**SUPPLIED ENTRIES:**

+ + + + + + +

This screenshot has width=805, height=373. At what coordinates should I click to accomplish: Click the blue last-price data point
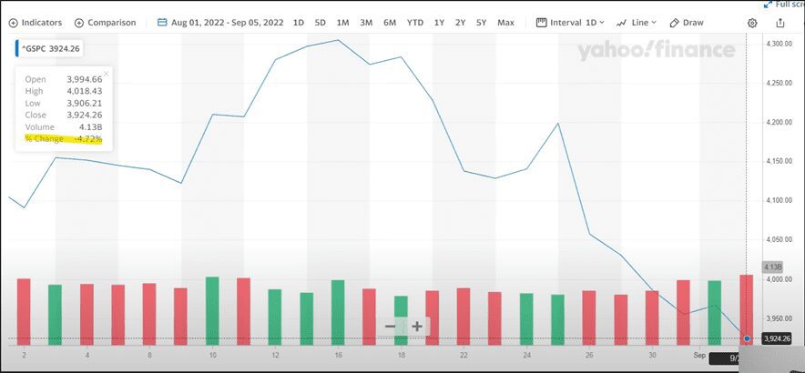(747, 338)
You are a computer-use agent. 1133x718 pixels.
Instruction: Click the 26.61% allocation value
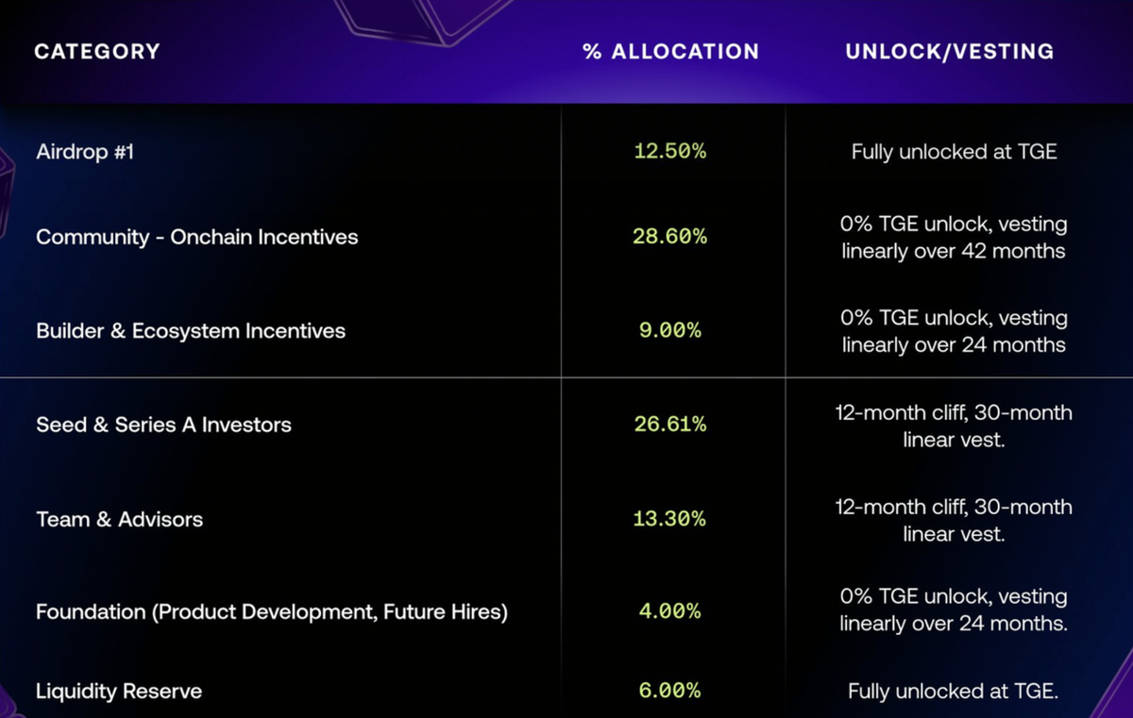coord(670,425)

+ + + + + + +

**WHAT THIS TASK INVOLVES:**
Pull out every line above that contains the word "Click" and copy each one unchanged.

**RESULT OF THE TASK:**
This screenshot has width=805, height=373. At what coordinates should I click to accomplish: Click the blue last-price data point
Instruction: Click the 26.61% allocation value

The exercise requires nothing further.